Belarus maintained a posture of strategic ambiguity while preparing for Zapad-2025. The downing of an unidentified UAV over Minsk near President Lukashenko’s residence highlighted growing concerns about hybrid provocations. Belarusian generals confirmed readiness to host Russian troops, with exercises deliberately shifted away from borders to mitigate escalation. Nevertheless, a steady tempo of UAV and electronic warfare drills points to deeper integration with Russia’s ISR and strike complexes.

NATO’s eastern flank continued to consolidate a forward deterrence posture. Estonia, Latvia, Lithuania, Poland, and Romania accelerated defence investments, with particular emphasis on drone warfare, SHORAD systems, and border fortifications. Yet hybrid pressures persisted, including GPS jamming in Estonia, unauthorised drone incursions into Lithuania, and Russian maritime violations in the Baltic. Poland advanced its Tarcza Wschód fortification plan under expedited legislative procedures, while also reintroducing anti-personnel mines as part of its broader deterrence strategy. Romania, meanwhile, deepened cooperation with the United States and France, expanded Black Sea security commitments, and advanced major procurement programmes including Cobra II and Lynx IFVs.

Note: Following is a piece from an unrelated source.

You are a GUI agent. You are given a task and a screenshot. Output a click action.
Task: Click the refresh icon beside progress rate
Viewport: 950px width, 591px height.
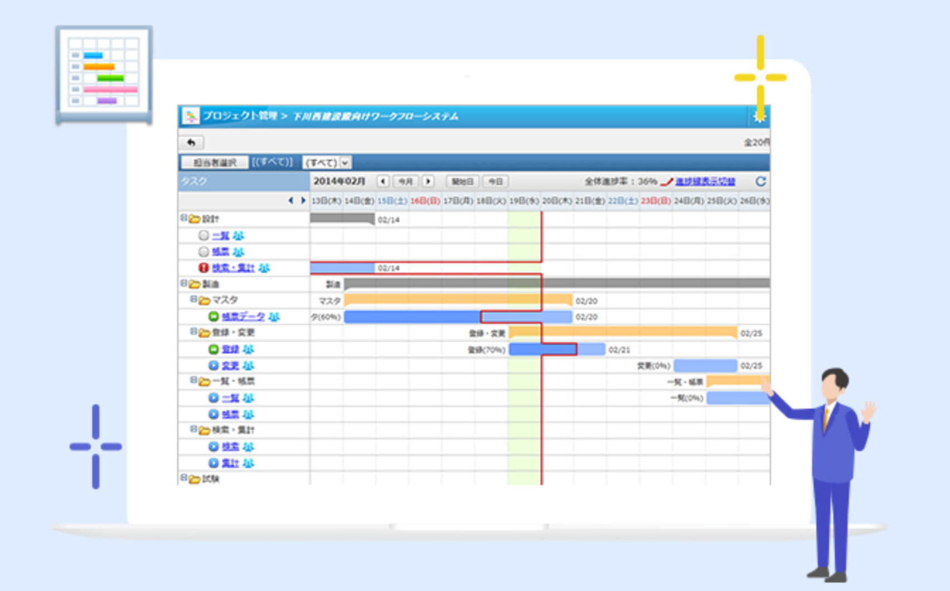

The broader strategic risk environment remains volatile, with several potential escalation triggers identified. These include possible North Korean troop deployments to Ukraine, heightened hybrid activity along the Baltic borders during Zapad-2025, and the risk of unintended NATO–Russia encounters in the Suwałki Gap or Black Sea. While a direct NATO–Russia confrontation remains unlikely in the immediate term, the combination of Russian attritional advances, Ukraine’s growing economic strains, and intensifying hybrid pressures sustains a high-risk trajectory into Q3 2025.